Pour cela, je procéderai en deux temps et autant d’articles.
Dans celui-ci, qui est le premier, je commencerai (section I) par brièvement rappeler les idées et les recherches de Lawrence Kholberg, dont les travaux ont constitué une première tentative d’établir une psychologie de la moralité, plus précisément du développement de la conscience morale.
Ces travaux, un temps tenus en haute estime, sont aujourd’hui en grande partie discrédités, et il me semble important de le rappeler — ne serait-ce que pour éviter de sombrer dans une sorte de naïveté scientiste selon laquelle la seule application d’une approche présumée scientifique résoudra aisément toutes les questions éthiques.
Je montrerai ensuite, sur un exemple précis (Section II), comment des recherches en psychologie culturelle invitent à repenser la question du relativisme éthique.
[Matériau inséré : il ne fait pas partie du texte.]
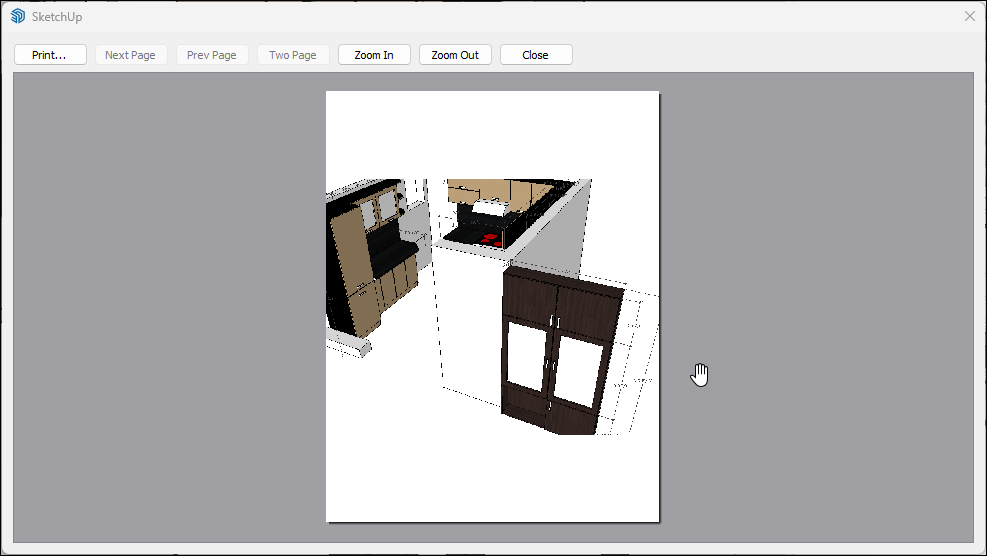Switch to Two Page view
This screenshot has width=987, height=556.
click(293, 55)
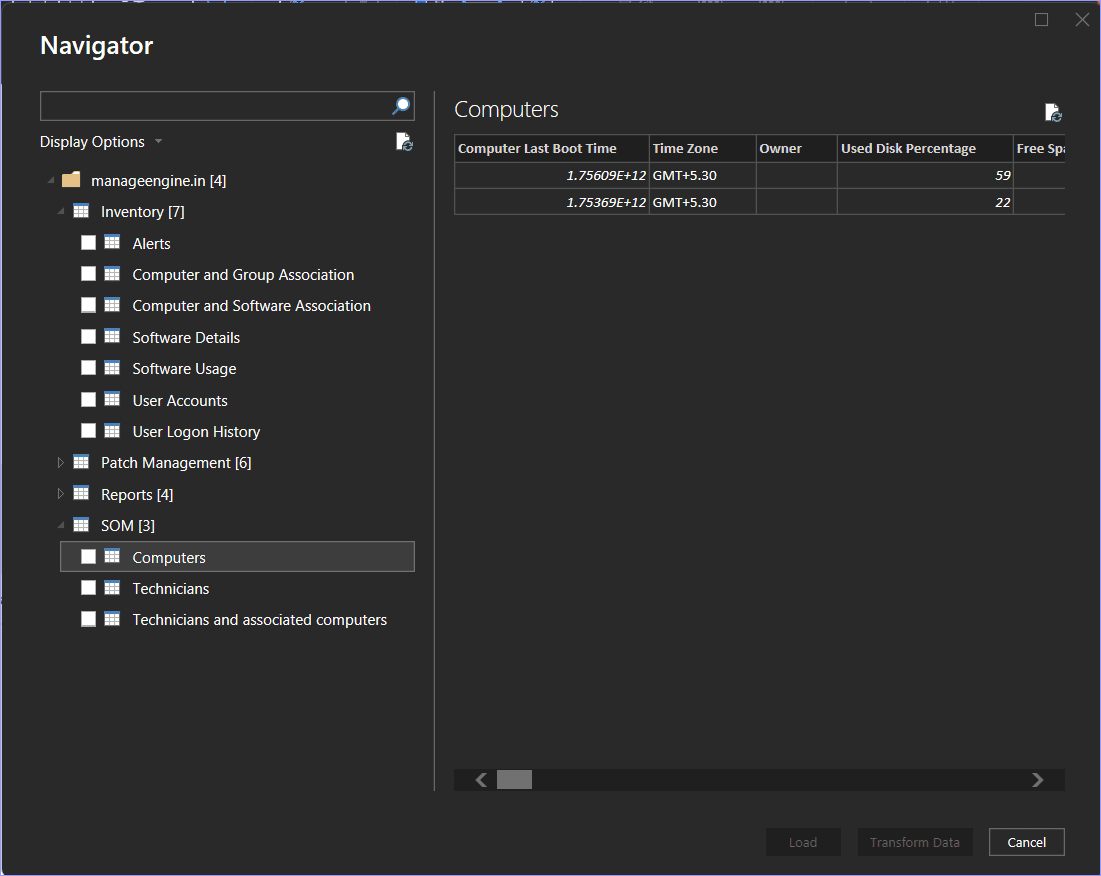Click the table icon beside Technicians
This screenshot has width=1101, height=876.
point(112,587)
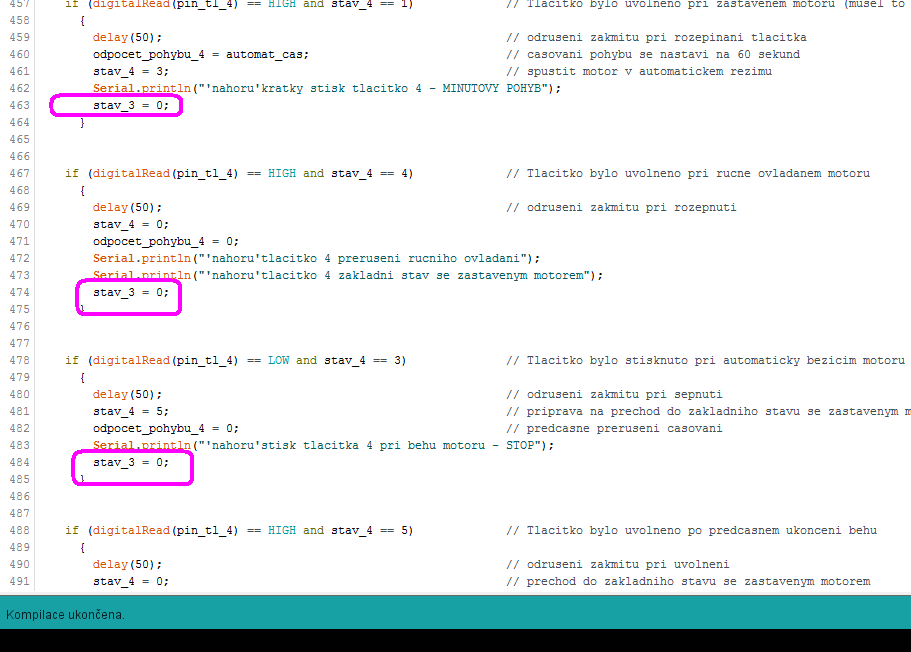Click inside the black console output area
This screenshot has height=652, width=911.
coord(455,640)
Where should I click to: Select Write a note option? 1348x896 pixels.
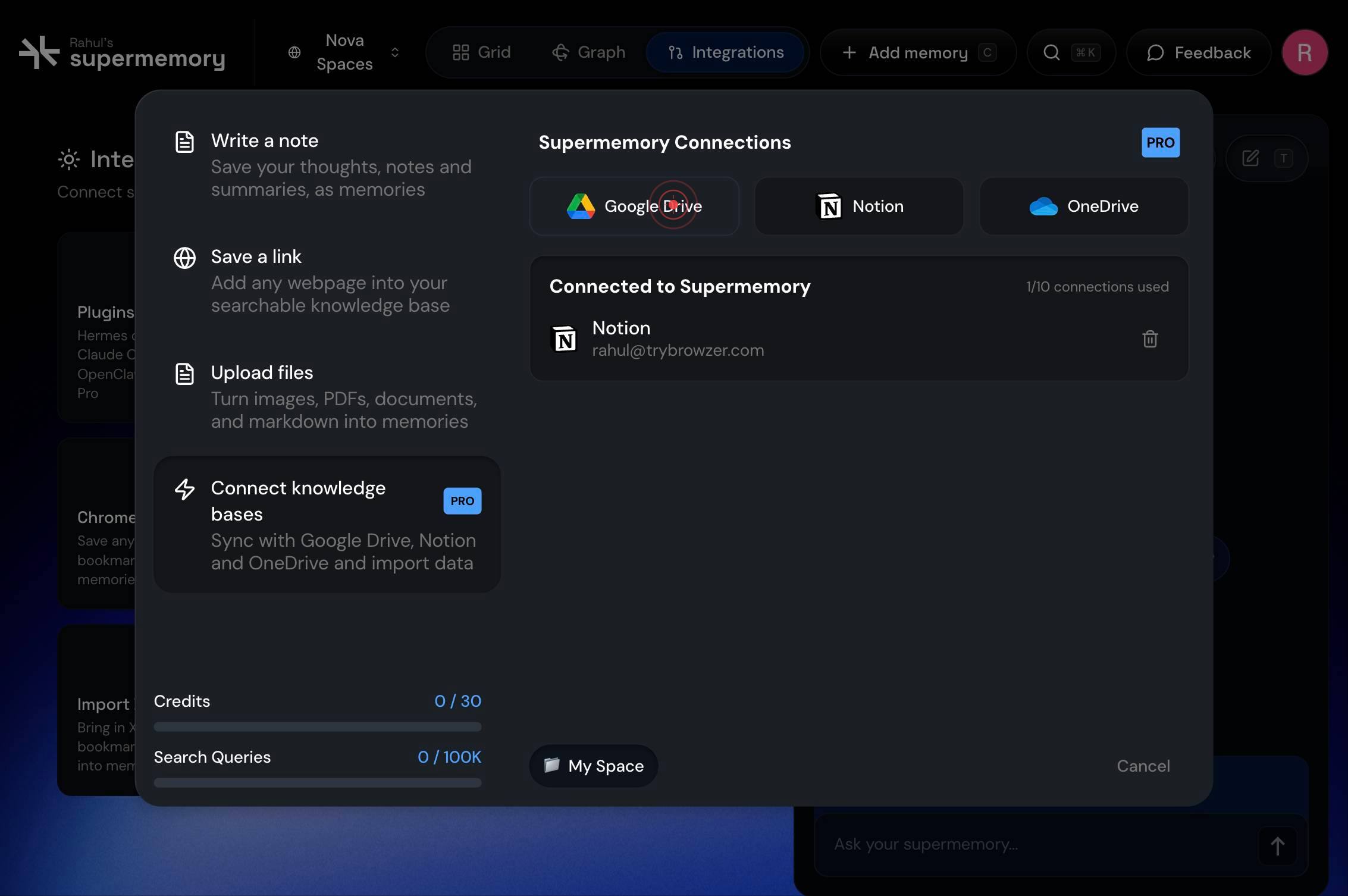pyautogui.click(x=327, y=164)
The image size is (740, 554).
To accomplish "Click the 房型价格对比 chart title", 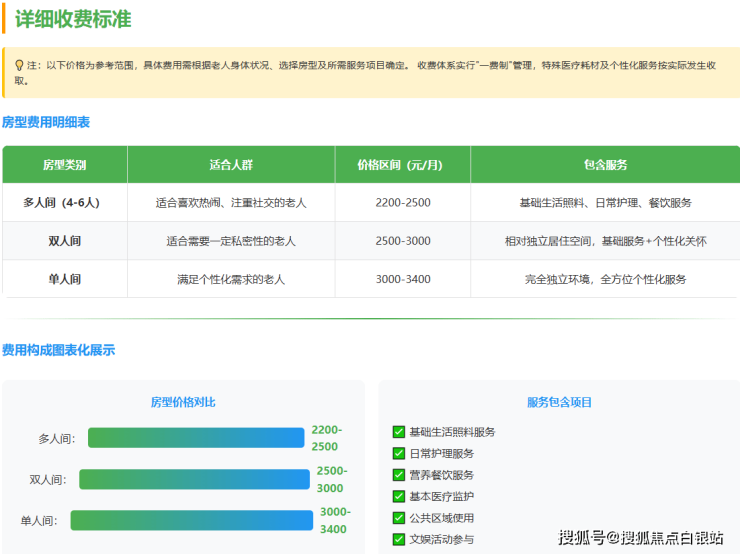I will point(183,402).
Les deux sections suivantes montrent comment des données empiriques crédibles peuvent inviter à sérieusement remettre en question certaines des présuppositions à la base de nos théories éthiques classiques.
La première (section III) rappelle comment divers résultats de psychologie sociale contraignent à repenser certaines assomptions des éthiques de la vertu; la deuxième, (section IV) montre comment de troublantes recherches sur le libre-arbitre, ainsi que des études sur des expériences de pensée et sur nos intuitions éthiques, invitent à leur tour à repenser la place faite à la rationalité par certains théories éthiques traditionnelles. Cet article se termine justement par un rappel de résultats obtenus par des enquêtes et le recours à la résonnance magnétique pour étudier les réactions des gens à divers scénarii de dilemmes moraux mettant en scène des tramways — et connus dans la littérature comme constituant la «trolleyologie».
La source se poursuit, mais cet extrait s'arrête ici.